Robin Hughes reviews Drop, the newest album from Thee Oh Sees and their prolific frontman John Dwyer.    thee oh sees - drop cover


I’ll be honest. I had never heard of Thee Oh Sees until a few days ago. Perhaps I should have, considering they have been around in various forms for over a decade despite numerous name and lineup changes. The one constant is singer and guitarist John Dwyer, and he is extremely prolific; since 2003, there have been 13 studio albums—as well as various other EPs and compilations—produced by the various manifestations of Thee Oh Sees. It’s probably hard to keep up with it all, even if you are a diehard fan.

It’s easy to assume that such a high volume of output would necessitate a lower quality-control bar.
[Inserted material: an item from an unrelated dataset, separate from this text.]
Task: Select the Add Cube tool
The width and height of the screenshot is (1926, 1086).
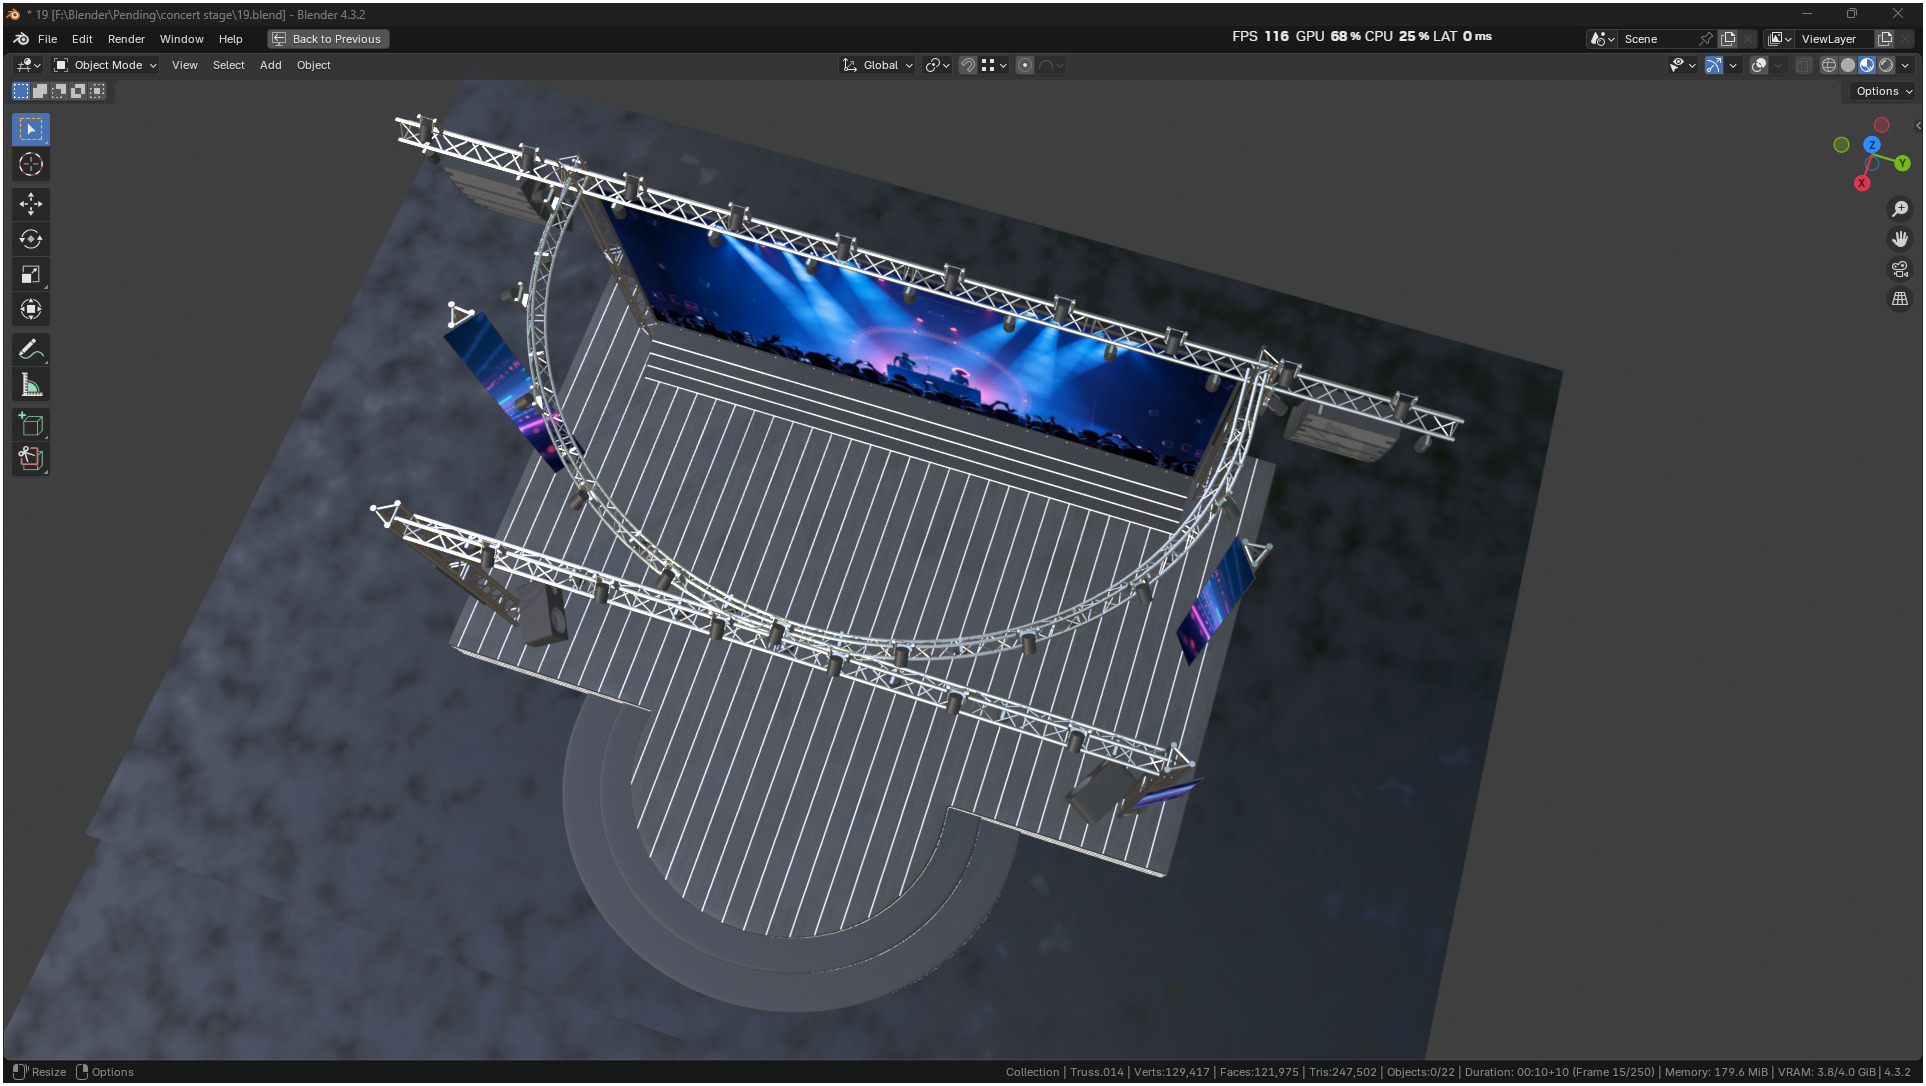Action: point(31,425)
I cannot speak for the other albums, but Drop definitely disproves that. It is an extremely strong collection of garage-psych tracks that successfully avoids the genre’s temptation to sameness. Each track brings its own aspect, and occupies a unique place on the spectrum from straight-up rock beasts to freaky psych wig-outs.
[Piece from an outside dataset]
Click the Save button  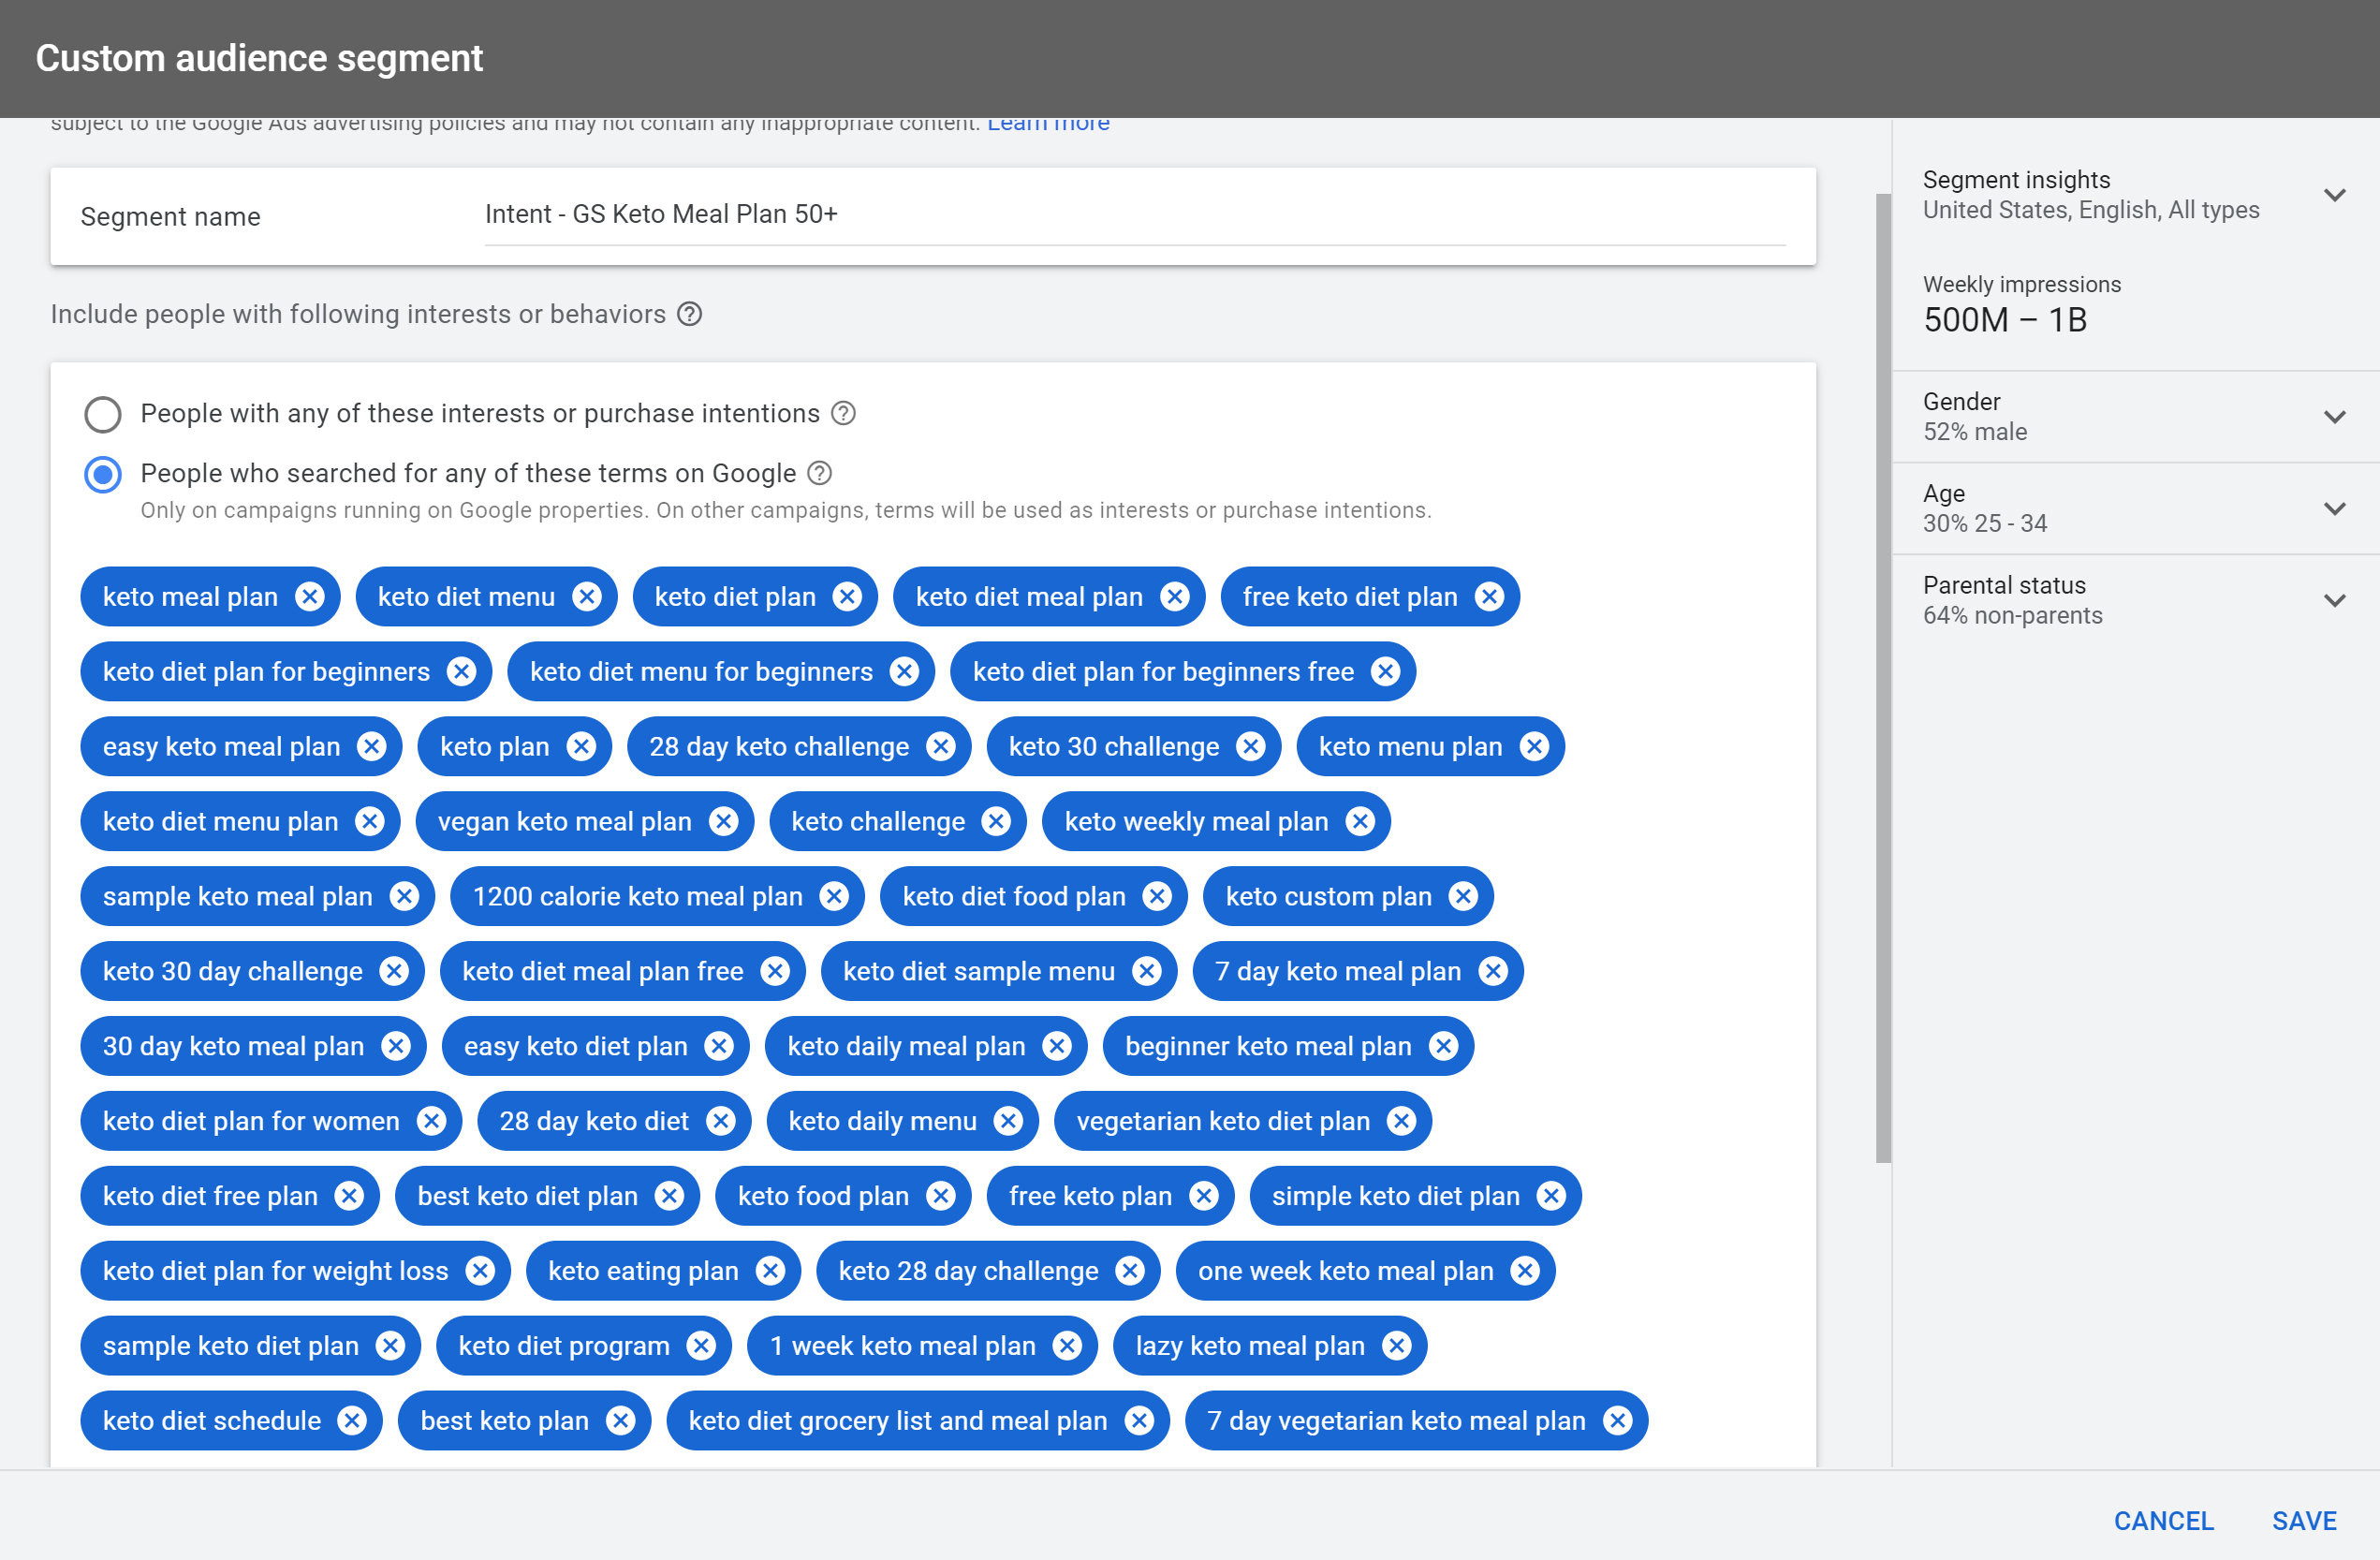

Opener ‘Penetrating Eye’ begins with 40 seconds of meandering organ, drops into a bone-crushing riff and doesn’t let up. There are enough sonic touches to let you know this is indeed a psych band, but the track is far more towards the garage rock side, and it is as visceral as anything you’ll hear this year. Next up is ‘Encrypted Bounce (A Queer Song)’, a chugger that lives up to its parenthetical name with some dissonant, wailing guitar work.

On the psychy side, there are tracks like ‘Savage Victory’, which has a basic, almost krautrock-style rhythm section, allowing the swirling atmospherics to really breathe. ‘The King’s Nose’, meanwhile, is located in the laidback, proggy fields of 60s drugged-out psychadelia, somewhat akin to early Pink Floyd. A whole album of it would be too much—both tedious and too directly retroistic—but in small doses this style provides an uplifting antidote to the rocking out found elsewhere.

This is what Drop is very good at: not overstaying its welcome in either particular stylistic areas or as an album. At only 9 tracks and 31 minutes, there is no time to get bored, and each track contributes something new. Whether I’ll be ready for another Thee Oh Sees album in three months (or whatever ridiculous timescale they’ve got planned) is debatable, but in and of itself Drop is an excellent example of a garage-psych album that hits all the bases without pondering over them.